Alex Spelman, vice-president of SICPA Holdings, told a Jamaica Chamber of Commerce breakfast forum on 'Architecting Trust in Regulated Markets' last week that there can be no shortcuts for small farmers in the regulated ganja industry.
"There are things that as a regulated industry need to be adopted for the public to be sure that this industry is producing things that are not going to cause substantial harm to their, health, their well-being, or their safety. There is a part of that which has to be borne from an industry perspective," said Spelman.

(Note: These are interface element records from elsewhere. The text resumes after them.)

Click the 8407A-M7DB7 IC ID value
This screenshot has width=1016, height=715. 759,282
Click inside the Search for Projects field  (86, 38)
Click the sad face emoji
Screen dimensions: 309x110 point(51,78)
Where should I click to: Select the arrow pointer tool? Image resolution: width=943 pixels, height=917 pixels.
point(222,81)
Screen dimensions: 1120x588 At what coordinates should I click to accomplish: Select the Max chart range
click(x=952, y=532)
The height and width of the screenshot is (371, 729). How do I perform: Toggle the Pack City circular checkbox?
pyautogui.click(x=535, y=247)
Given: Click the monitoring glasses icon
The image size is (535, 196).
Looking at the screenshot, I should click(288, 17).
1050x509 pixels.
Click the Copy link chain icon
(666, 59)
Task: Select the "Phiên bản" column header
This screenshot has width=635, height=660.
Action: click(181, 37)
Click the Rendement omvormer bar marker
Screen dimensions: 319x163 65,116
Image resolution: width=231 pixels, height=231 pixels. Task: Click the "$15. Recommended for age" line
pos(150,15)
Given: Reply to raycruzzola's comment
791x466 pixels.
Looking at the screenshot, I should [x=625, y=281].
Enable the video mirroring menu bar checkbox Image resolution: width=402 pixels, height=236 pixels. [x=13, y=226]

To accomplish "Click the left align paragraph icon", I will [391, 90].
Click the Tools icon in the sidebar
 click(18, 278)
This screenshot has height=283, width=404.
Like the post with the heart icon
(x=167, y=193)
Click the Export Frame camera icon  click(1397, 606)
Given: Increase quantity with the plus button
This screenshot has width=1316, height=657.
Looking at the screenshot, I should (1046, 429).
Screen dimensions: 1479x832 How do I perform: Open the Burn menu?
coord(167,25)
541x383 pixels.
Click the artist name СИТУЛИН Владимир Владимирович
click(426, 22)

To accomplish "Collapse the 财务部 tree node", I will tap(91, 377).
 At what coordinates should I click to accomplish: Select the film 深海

He pointed to Humboldt County in California, which also had a high concentration of small ganja farmers before the industry was regulated, and noted that these small farmers are now well established in the formal system.
"And while that was a challenging transition for many of the small farmers, they now recognise the value that being regulated brought to them because they are now in a programme that created consistency, standards, accountability, transparency, and visibility to what they were doing. That value actually worked to their benefit in the broader market.
"So they could position their product in certain ways to downstream consumers, the users, the patients ... and there is a value that the market gave to them in terms of price points and economic returns," added Spelman.
SICPA is a Switzerland-based company that operates in more than 160 countries across the globe. It is now seeking to set up shop in Jamaica, and Spelman says it can provide solutions for many of the challenges facing Jamaica's fledgling marijuana industry.
"We have systems to ensure compliance and shrink the illegitimate market, but also help to legitimise some of the historically marginalised people who want to be included in the industry and ensure that there are opportunities for the small cultivators," added Spelman.